(Stored data)
..........
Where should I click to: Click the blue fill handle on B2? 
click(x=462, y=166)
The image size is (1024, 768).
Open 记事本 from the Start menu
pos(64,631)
..........
## [Exercise goal]
Write out each record exactly, without addition or omission.

## [Solution to this problem]
Where should I click to: Click the blue fill handle on B2? 
click(x=462, y=166)
The image size is (1024, 768).
Open 记事本 from the Start menu
pos(64,631)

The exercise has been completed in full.